(Data to process)

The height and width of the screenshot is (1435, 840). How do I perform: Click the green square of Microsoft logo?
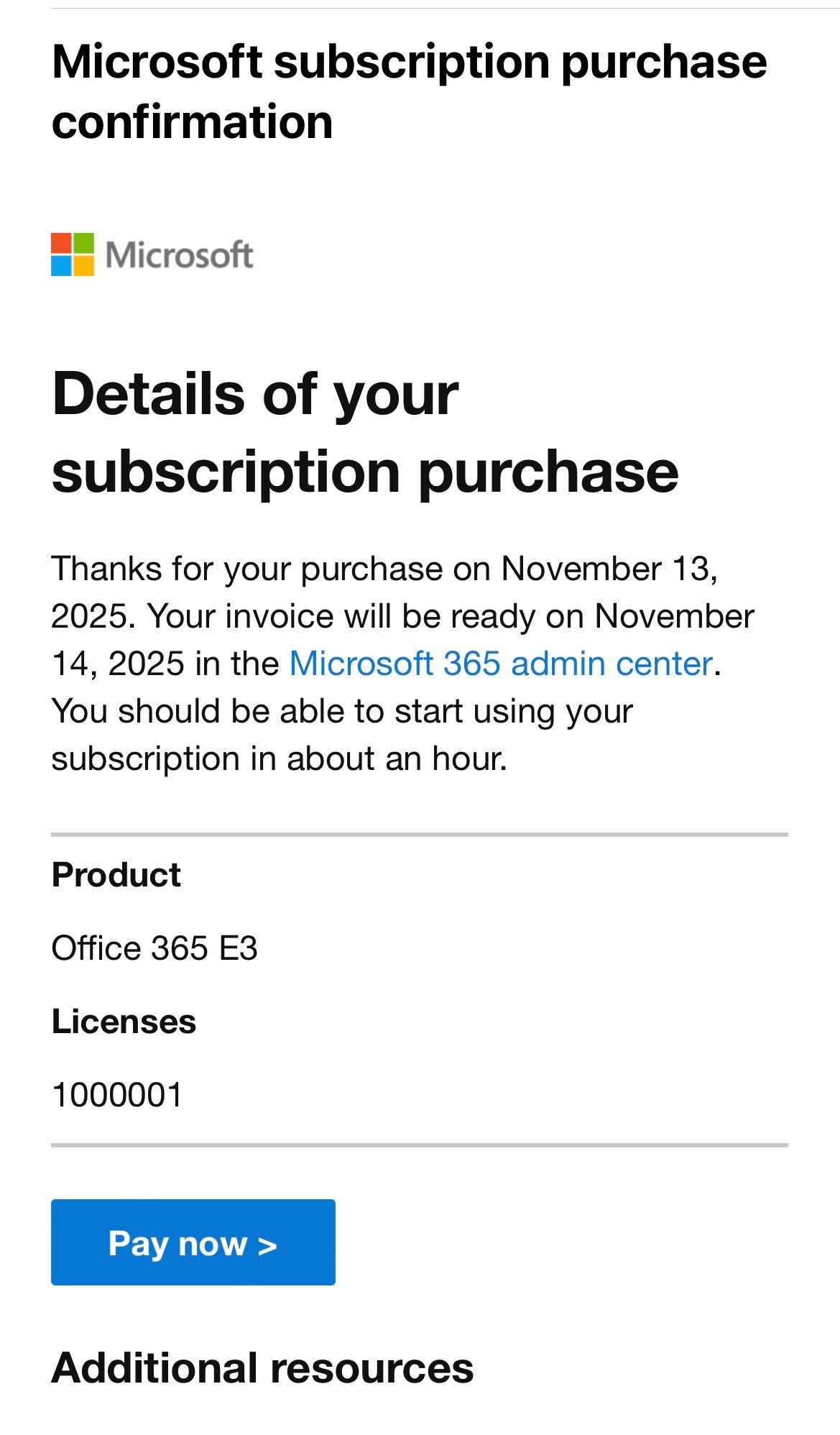click(83, 243)
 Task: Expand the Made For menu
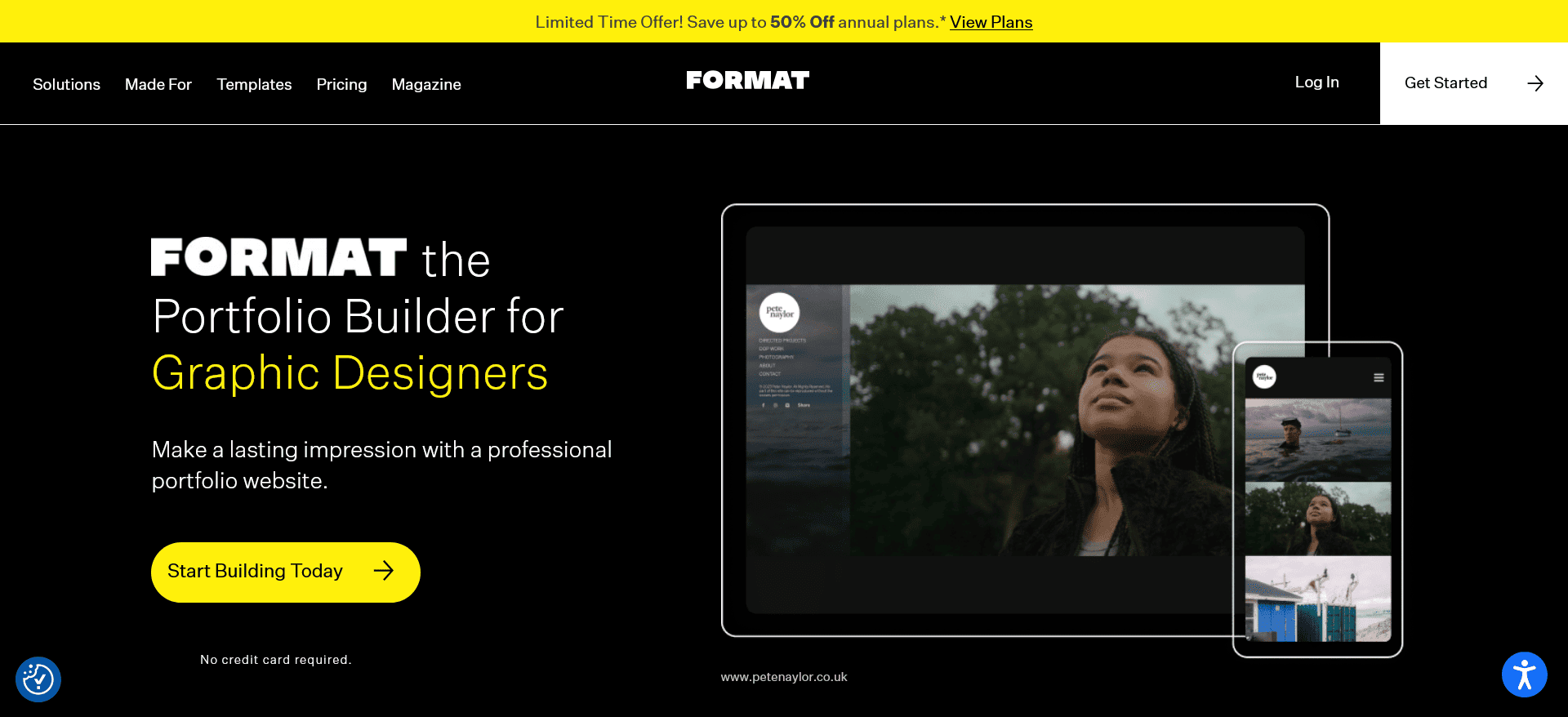[x=158, y=84]
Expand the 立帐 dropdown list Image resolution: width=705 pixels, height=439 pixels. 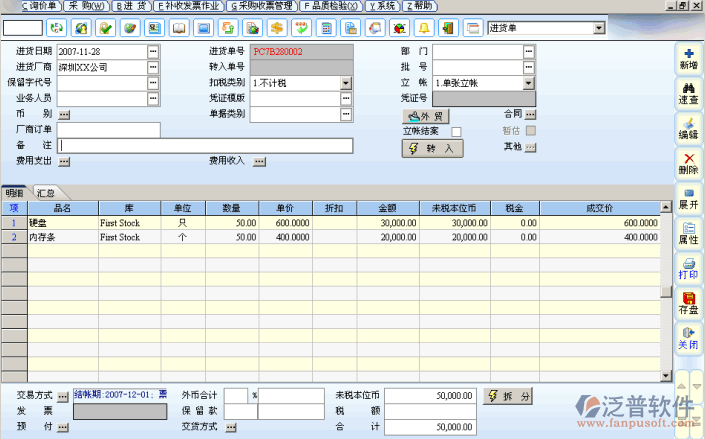tap(529, 83)
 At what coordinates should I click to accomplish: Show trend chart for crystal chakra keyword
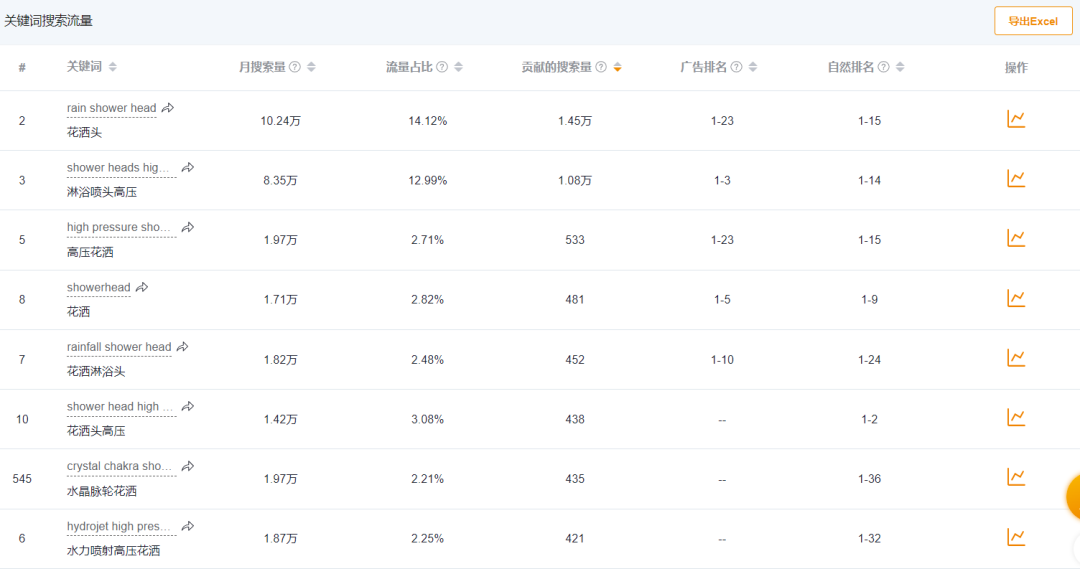click(x=1016, y=477)
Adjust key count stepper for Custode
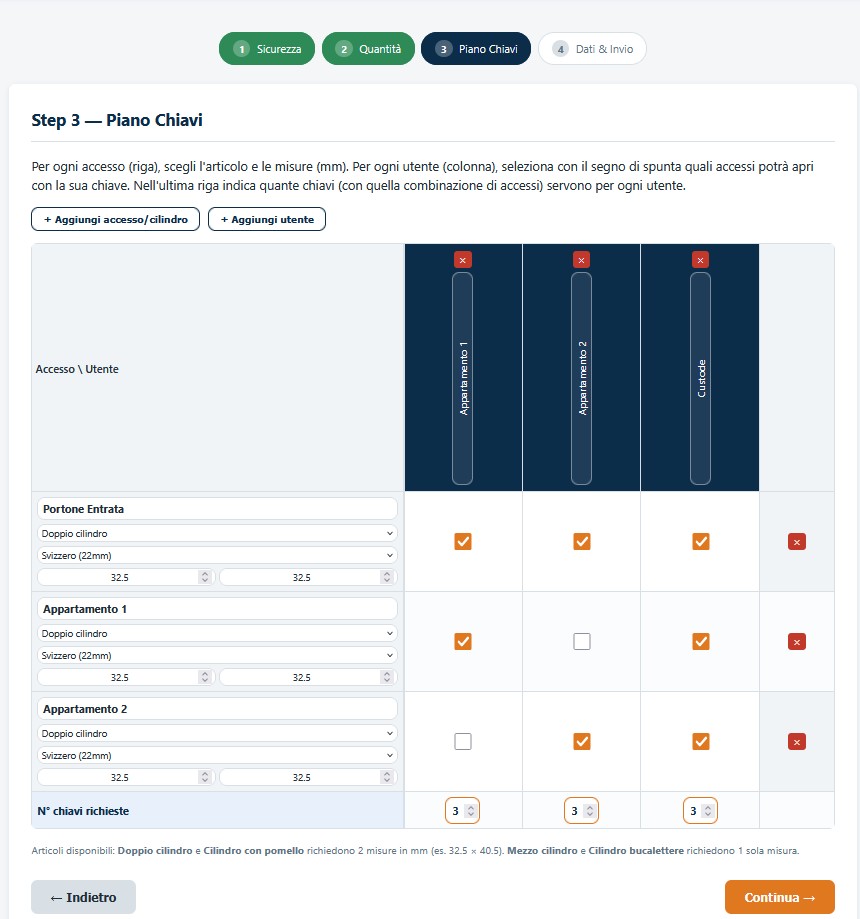 pos(700,811)
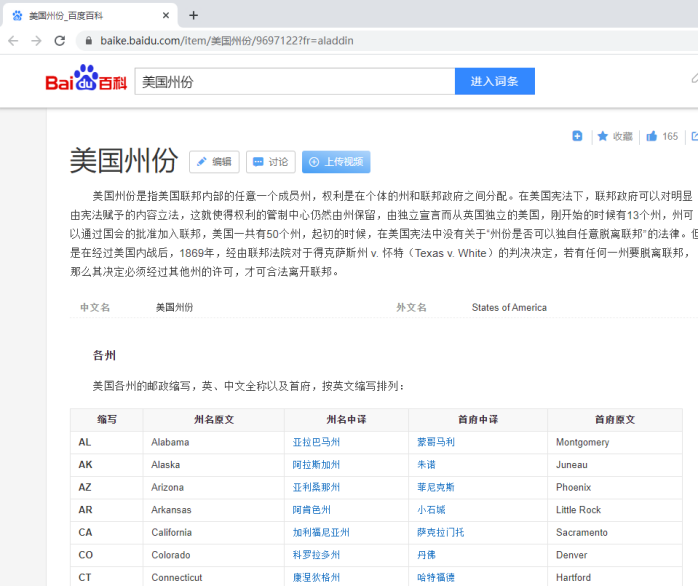This screenshot has width=698, height=586.
Task: Click the blue plus add icon
Action: [x=577, y=136]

(End Data to process)

• [Exercise directions] With pictures left out, repeat exactly the lines from the one containing "At what coordinates" through the last line of the data above, inclusive, and nothing else.

• [Completed exercise]
 At what coordinates should I click to accomplish: Show trend chart for crystal chakra keyword
click(x=1016, y=477)
Adjust key count stepper for Custode
 pos(700,811)
This screenshot has width=698, height=586.
Task: Click the blue plus add icon
Action: [x=577, y=136]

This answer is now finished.